Hissa Hilal’s public statements always deserve a thoughtful response. Much more than just “controversial” ideas, they inspire us to question and even change contemporary social norms affecting women. When Hilal competed on Abu Dhabi’s Million’s Poet earlier this year, for example, she gained worldwide attention for reciting an original poem that was a sharp-tongued condemnation of clerics who issue inhumane edicts. In 15 short but powerful verses, Hilal stirred up a heated public debate over the responsibilities of scholars to their audiences, and questioned the severe laws put into effect by Muslim clerics.
Nowadays, her recent book, Divorce and Kholu’ Poetry: A Reading of the Status of Women in Tribal Society, Nabati Poetry as a Witness, is to blame for her returned fame. The book is a compilation of 95 poems written prior to the 1950s by, as Hilal describes, strong Bedoin women. She wanted to demonstrate that, in the past, Bedoin women “had more say in domestic matters than they do now. It was easier for them to divorce and remarry.” Hilal’s purpose, as expressed by the book’s publisher, is to inspire readers in the Arab states of the Persian Gulf to question contemporary understandings of divorce and marriage in Islam. Hilal inevitably argues that, if women had more agency – or our favorite F-word: freedom –to marry or divorce almost a century ago, then why don’t they enjoy the same, if not more, freedom now?
But not many people are sure that this is true. Numerous web responses to Hilal’s book fall in line with a different, more critical interpretation of the past. “Our grandparents, they say, practiced a more stringent interpretation of Islamic laws regarding marriage and divorce. Things are different for women now.” Many claim that divorce and remarriage are easier for women now, not then.
We all make claims about “then and now,” but very few of us are informed about what “then” really means and are even less clear on what “now” is for that matter. Part of the problem is that most of our evidence is anecdotal. When my husband and I conducted a two-year interview-based research regarding Palestinian refugees in Jordan, for instance, the answer to one question seemed to be consistently inconsistent. When asked to comment on how life today differed from life then, time and time again the youth replied that people were more God-fearing in the past and that, although life was probably more difficult, it was richer in Islam. And, just as consistently, the older generation would express to us their admiration for the youth who they praised as a more Islamically-conscious generation. “No one knew their religion back in my time. We didn’t have access to our religion the way that people do now,” was a common sentiment. What both groups seem to be missing was an accurate understanding of the past. Trapped in the struggles of the present, the past seemed more like something hoped for, not something that was.

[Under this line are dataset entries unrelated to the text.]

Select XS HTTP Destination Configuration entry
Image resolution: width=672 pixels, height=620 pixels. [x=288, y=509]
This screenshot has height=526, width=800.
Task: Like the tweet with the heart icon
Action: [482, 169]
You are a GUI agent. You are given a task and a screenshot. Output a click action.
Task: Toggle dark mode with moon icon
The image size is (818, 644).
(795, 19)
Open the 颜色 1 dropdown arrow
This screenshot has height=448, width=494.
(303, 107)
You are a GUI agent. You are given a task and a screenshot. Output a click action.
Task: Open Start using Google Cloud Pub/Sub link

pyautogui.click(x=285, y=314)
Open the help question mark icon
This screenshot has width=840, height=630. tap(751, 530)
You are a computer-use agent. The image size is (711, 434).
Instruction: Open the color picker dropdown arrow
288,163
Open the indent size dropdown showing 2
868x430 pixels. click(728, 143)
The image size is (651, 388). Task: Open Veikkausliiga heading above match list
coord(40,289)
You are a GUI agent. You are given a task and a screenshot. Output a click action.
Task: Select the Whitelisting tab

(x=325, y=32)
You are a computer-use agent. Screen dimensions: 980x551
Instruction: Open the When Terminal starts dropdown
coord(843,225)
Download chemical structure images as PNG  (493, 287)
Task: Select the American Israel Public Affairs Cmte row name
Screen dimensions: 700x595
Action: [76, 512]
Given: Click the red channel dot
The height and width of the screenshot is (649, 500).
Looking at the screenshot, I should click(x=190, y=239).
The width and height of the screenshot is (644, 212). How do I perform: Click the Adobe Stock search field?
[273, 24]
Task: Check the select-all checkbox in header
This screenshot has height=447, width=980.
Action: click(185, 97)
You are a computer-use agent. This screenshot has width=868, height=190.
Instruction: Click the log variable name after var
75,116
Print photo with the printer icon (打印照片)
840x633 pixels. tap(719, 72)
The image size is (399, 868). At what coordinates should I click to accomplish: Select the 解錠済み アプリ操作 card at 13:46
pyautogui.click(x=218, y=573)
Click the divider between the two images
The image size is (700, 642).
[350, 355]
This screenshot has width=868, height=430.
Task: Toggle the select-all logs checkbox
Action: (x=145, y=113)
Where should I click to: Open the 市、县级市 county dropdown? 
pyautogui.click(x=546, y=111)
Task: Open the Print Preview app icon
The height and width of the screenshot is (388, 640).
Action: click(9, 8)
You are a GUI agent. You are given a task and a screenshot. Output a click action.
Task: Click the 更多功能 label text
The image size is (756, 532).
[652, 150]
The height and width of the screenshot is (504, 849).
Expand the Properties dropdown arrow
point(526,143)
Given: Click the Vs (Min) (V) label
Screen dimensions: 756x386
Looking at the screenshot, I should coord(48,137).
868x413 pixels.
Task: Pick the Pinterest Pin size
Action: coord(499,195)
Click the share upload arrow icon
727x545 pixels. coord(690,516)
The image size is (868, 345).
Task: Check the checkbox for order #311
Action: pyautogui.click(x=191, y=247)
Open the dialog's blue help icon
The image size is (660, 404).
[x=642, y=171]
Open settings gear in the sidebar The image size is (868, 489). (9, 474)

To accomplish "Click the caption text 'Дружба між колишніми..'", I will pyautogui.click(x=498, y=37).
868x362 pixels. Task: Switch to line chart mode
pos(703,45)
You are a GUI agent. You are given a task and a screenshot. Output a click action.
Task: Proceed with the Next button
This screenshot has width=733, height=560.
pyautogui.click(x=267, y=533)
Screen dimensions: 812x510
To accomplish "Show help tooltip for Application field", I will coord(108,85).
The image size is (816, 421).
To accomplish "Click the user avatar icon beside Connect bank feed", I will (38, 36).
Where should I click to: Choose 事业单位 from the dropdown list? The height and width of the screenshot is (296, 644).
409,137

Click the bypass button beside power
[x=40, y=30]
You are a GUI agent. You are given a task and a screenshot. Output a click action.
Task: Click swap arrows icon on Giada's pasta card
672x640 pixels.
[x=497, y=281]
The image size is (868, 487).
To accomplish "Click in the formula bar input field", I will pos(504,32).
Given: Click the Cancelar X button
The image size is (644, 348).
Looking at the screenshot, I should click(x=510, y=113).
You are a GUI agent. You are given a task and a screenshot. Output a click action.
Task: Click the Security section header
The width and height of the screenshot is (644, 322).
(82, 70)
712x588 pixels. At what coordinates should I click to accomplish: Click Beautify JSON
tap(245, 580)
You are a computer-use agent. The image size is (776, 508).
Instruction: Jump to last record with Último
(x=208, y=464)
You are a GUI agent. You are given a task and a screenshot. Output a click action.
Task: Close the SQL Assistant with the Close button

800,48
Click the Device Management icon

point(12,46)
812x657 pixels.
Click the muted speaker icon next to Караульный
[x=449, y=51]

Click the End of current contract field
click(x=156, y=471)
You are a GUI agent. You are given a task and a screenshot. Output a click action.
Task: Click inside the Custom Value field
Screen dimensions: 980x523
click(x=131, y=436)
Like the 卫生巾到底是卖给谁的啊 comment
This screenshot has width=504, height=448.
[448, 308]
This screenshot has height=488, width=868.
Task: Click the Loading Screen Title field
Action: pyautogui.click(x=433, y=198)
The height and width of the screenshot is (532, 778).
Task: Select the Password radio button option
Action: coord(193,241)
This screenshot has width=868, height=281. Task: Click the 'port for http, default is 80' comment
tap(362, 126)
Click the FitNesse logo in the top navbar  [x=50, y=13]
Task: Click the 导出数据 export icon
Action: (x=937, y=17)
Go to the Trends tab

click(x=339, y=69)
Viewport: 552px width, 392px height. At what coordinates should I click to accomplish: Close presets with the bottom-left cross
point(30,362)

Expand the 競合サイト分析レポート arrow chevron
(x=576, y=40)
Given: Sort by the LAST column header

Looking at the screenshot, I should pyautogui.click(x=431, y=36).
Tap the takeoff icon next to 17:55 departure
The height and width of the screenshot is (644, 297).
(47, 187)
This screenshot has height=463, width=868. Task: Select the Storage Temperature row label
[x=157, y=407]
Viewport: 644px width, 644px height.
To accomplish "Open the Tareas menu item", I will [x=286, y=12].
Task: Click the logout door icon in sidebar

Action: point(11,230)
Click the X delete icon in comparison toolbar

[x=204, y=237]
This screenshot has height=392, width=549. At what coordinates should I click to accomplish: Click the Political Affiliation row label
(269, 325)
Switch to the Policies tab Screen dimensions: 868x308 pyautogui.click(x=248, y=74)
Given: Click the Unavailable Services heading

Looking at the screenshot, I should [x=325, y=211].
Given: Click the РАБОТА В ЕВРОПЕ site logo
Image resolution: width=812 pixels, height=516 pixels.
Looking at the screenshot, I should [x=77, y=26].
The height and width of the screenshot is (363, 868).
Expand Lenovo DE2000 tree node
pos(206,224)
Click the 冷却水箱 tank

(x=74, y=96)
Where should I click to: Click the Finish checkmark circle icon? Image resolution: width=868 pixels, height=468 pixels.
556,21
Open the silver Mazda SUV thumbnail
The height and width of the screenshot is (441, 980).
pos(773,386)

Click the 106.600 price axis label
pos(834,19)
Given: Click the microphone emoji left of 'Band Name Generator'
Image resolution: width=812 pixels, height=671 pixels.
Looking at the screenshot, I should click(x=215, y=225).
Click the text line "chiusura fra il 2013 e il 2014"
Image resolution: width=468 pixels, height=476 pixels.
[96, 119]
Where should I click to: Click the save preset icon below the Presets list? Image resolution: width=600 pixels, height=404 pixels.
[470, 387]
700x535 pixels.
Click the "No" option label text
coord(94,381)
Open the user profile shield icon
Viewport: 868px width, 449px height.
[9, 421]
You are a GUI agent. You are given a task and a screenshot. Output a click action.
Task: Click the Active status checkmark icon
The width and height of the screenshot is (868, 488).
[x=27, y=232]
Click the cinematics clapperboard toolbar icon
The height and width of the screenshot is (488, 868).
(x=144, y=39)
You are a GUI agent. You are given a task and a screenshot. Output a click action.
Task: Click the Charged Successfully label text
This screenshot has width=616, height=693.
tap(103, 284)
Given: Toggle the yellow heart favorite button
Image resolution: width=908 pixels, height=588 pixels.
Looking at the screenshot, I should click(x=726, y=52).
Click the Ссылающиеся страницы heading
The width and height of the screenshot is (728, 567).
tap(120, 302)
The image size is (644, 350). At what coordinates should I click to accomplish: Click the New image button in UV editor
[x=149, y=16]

Alongside the challenge of understanding the past, evaluating the “female-friendliness” of a society at different points of its history is even more difficult. Until recently, very there was very little interest in the specifics of women’s lives. What little we did have, came from men, and even these studies tended to be ruled by the logic of several overpowering agendas. Women’s lives come into play only when they support the idea of an “oppressive Islamic past” or authenticate their “pre-modern status as victims.” Suffice it to say that it seems difficult to pin down an accurate picture of how marriage and divorce, for example, took place in predominately-Muslim-populated countries a century ago. And is it possible to peer into the past without projecting contemporary expectations?
Ten years ago, a close Saudi-Arabian friend of mine and I sought out books that objectively illustrated the daily lives of women who lived in the Middle East less than a century ago. I was curious, for example, to learn how these women wore make-up, how their prayer space at mosques was organized, and whether women led any groups that included men? Unfortunately, our efforts turned up short. There was simply not enough accessible recorded history that could answer our seemingly simple questions. The books we did manage to locate were flawed because they were either written from a colonial perspective or written by men. This is not to suggest that a man’s anatomy makes him a faulty authority on history but, if you are looking augment your understanding of the lives, traditions and habits of Muslim women, shouldn’t you go directly do the source?
Hissa Hilal is doing just that. She is going to women to say something about women. She is relying on pre-1950s writings from Bedouin women on marriage and divorce to narrate how pre-1950s Bedouin women thought of and experienced marriage and divorce. Simple enough. Some may object to the idea that women’s poetry can offer us a historical perspective on women’s lives, but historians regularly employ literature and art to narrate a people’s past: Charles Dickens’s novels and short stories, for example, helped contemporary historians present the lives of the working class in Victorian era England – a group of people that would have otherwise been shunned from history books. Similarly, there is not enough recorded evidence outside of poetry that testifies to the lives of Saudi women in the past century. In other words, poetry is the history of women.
As much as readers might want to direct their criticisms at Hilal, they are missing the point that it is not Hilal who is narrating the stories of the lives of Muslim women’s, it is the Muslim women themselves. Their poetry, if anything, compels us to think differently about a past that, in their words, seems to have offered women certain opportunities that they don’t have today. In this sense, Hilal is a messenger who, like Charles Dickens’s Ghost of Christmas Past, warn us about the present and its potential for the future.